▸ **WORK REQUEST**
Each line of the records below that holds "computer" should be copied out.

▸ **DATA FOR THE TASK**
-------

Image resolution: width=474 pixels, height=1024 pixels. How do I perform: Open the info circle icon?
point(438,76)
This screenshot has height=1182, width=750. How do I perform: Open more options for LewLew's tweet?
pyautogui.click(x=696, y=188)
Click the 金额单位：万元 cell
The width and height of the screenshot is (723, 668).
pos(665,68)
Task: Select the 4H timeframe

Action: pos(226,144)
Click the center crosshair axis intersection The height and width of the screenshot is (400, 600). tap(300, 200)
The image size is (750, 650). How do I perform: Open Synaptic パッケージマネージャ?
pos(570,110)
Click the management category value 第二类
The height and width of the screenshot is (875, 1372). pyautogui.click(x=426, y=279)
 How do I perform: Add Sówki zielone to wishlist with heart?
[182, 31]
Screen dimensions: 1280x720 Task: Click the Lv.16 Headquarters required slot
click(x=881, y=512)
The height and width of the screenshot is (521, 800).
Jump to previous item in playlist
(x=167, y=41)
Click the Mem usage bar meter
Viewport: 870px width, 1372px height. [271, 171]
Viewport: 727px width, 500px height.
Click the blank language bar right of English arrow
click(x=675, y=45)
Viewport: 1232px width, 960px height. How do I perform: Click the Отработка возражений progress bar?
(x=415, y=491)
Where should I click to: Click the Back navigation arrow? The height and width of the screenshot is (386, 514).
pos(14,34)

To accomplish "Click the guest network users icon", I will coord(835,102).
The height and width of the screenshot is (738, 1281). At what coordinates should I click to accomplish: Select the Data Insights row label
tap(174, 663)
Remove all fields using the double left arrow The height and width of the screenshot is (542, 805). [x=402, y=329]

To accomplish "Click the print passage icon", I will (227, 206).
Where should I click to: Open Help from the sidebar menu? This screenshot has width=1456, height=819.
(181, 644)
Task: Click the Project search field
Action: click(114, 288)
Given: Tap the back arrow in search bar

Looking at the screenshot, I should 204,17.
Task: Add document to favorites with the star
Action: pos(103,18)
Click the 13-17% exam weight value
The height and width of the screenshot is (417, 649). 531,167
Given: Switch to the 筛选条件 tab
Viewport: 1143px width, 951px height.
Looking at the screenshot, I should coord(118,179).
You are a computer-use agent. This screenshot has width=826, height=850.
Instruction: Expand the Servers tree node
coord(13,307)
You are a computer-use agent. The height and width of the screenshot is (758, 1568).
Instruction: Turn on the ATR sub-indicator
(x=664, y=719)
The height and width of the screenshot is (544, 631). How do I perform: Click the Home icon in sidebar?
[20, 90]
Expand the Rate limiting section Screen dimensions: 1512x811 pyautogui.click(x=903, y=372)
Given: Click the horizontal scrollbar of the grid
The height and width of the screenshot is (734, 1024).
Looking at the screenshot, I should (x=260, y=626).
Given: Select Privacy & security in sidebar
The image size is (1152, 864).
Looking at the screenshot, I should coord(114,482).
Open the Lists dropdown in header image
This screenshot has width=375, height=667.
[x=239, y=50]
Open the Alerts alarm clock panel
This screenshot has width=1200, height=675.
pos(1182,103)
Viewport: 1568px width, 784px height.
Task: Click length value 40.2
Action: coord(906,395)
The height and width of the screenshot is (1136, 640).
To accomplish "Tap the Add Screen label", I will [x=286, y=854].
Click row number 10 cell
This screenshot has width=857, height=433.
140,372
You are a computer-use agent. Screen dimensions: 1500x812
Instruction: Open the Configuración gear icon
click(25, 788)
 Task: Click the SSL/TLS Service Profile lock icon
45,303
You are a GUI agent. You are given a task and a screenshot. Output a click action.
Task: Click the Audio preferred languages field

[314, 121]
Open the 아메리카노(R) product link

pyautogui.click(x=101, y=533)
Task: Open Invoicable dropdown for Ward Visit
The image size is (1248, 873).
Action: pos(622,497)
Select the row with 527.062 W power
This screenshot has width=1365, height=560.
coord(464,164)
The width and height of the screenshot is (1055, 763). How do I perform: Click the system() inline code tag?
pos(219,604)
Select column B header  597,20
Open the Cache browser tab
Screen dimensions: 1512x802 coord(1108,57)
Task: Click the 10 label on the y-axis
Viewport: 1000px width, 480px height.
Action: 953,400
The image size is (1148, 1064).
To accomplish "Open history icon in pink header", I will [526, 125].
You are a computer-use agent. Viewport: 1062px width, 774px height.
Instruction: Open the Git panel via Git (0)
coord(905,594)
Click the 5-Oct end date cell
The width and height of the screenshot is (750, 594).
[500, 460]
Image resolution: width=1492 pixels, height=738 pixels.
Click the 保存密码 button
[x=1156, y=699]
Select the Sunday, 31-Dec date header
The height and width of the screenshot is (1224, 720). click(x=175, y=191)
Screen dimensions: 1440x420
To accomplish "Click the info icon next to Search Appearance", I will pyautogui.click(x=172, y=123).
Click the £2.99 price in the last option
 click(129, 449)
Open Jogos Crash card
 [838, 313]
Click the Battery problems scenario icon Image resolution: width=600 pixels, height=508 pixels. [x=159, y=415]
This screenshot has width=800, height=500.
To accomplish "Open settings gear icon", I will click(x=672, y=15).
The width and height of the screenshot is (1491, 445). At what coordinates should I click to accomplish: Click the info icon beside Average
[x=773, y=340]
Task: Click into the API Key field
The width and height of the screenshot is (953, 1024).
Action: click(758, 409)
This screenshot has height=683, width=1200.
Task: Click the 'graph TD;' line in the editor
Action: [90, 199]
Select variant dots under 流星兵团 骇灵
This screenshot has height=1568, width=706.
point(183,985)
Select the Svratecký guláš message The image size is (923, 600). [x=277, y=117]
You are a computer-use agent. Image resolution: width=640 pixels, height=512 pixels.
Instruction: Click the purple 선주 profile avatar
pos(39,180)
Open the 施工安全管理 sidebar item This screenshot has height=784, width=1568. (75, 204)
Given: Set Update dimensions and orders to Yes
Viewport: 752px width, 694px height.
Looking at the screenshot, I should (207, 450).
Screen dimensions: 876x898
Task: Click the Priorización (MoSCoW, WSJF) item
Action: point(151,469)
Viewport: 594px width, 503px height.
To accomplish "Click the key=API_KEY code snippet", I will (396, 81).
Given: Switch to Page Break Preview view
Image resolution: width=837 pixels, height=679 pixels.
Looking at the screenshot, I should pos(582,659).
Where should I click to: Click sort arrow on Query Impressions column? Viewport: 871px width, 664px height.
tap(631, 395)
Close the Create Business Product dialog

-------

▸ **RESULT**
You are a computer-use agent. This screenshot has width=826, height=850.
You are a computer-use agent. The height and width of the screenshot is (758, 1568).
You are a computer-use agent. Screen dimensions: 1500x812
You are a computer-use agent. Viewport: 1062px width, 774px height.
You are a computer-use agent. Image resolution: width=640 pixels, height=512 pixels.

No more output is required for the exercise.